PROBLEM STATEMENT
Restrict the output to the lines below starting at the one that contains "(+34) 670 581 157 [link] (676, 2331)" and ending at the one that contains "Дорожно-строительная техника (33, 243)", and restate them word for word, both ends included.
============
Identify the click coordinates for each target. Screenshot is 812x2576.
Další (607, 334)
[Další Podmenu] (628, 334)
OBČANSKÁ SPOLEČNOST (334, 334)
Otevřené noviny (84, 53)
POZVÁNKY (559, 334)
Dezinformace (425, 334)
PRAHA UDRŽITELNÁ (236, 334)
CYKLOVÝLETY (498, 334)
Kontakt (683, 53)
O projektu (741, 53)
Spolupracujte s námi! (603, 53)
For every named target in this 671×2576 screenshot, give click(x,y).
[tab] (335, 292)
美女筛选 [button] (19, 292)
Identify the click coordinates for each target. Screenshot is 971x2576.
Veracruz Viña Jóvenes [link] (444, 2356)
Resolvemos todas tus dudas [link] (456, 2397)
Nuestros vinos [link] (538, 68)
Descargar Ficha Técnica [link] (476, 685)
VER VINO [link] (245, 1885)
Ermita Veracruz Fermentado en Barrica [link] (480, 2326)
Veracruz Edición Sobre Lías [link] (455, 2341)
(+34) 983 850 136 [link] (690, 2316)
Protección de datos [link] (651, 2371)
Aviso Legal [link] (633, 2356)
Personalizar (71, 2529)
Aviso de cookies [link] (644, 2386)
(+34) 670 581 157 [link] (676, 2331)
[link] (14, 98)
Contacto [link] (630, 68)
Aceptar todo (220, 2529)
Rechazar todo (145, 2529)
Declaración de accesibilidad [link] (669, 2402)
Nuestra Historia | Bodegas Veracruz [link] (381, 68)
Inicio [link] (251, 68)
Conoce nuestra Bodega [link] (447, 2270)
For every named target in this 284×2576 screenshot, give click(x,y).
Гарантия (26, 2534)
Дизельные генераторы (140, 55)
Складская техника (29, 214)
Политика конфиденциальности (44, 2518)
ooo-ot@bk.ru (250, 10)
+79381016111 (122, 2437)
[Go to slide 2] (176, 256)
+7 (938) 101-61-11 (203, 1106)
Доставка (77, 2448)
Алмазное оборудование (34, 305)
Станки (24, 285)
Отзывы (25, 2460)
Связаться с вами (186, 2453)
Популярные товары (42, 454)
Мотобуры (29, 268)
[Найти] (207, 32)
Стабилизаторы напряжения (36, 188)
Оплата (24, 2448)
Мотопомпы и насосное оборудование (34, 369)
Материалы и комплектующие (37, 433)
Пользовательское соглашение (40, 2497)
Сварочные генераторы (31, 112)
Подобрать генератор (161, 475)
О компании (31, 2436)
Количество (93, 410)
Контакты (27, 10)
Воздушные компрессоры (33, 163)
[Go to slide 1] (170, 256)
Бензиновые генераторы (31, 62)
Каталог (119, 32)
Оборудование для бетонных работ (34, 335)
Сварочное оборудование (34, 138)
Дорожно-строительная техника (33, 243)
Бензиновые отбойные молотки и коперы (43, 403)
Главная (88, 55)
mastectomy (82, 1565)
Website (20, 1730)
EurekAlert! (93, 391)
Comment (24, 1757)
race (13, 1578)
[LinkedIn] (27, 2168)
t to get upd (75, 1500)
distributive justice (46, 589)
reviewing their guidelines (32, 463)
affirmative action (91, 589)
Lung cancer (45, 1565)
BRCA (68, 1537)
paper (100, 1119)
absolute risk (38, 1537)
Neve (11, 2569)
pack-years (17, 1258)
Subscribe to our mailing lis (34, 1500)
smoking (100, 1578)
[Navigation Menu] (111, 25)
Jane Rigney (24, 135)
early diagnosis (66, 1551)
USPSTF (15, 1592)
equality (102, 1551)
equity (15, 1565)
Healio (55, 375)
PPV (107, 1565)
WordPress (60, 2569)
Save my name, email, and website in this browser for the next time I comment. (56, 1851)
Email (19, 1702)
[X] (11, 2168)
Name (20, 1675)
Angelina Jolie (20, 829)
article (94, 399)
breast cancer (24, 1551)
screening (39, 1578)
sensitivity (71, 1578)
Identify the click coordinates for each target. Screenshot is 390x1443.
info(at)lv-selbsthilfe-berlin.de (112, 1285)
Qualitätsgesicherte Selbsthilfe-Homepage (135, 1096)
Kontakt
============
RESPONSE FOR THIS EXERCISE
(+34) 670 581 157 [link] (676, 2331)
[link] (14, 98)
Contacto [link] (630, 68)
Aceptar todo (220, 2529)
Rechazar todo (145, 2529)
Declaración de accesibilidad [link] (669, 2402)
Nuestra Historia | Bodegas Veracruz [link] (381, 68)
Inicio [link] (251, 68)
Conoce nuestra Bodega [link] (447, 2270)
For every named target in this 284×2576 screenshot, give click(x,y).
Гарантия (26, 2534)
Дизельные генераторы (140, 55)
Складская техника (29, 214)
Политика конфиденциальности (44, 2518)
ooo-ot@bk.ru (250, 10)
+79381016111 (122, 2437)
[Go to slide 2] (176, 256)
+7 (938) 101-61-11 (203, 1106)
Доставка (77, 2448)
Алмазное оборудование (34, 305)
Станки (24, 285)
Отзывы (25, 2460)
Связаться с вами (186, 2453)
Популярные товары (42, 454)
Мотобуры (29, 268)
[Найти] (207, 32)
Стабилизаторы напряжения (36, 188)
Оплата (24, 2448)
Мотопомпы и насосное оборудование (34, 369)
Материалы и комплектующие (37, 433)
Пользовательское соглашение (40, 2497)
Сварочные генераторы (31, 112)
Подобрать генератор (161, 475)
О компании (31, 2436)
Количество (93, 410)
Контакты (27, 10)
Воздушные компрессоры (33, 163)
[Go to slide 1] (170, 256)
Бензиновые генераторы (31, 62)
Каталог (119, 32)
Оборудование для бетонных работ (34, 335)
Сварочное оборудование (34, 138)
Дорожно-строительная техника (33, 243)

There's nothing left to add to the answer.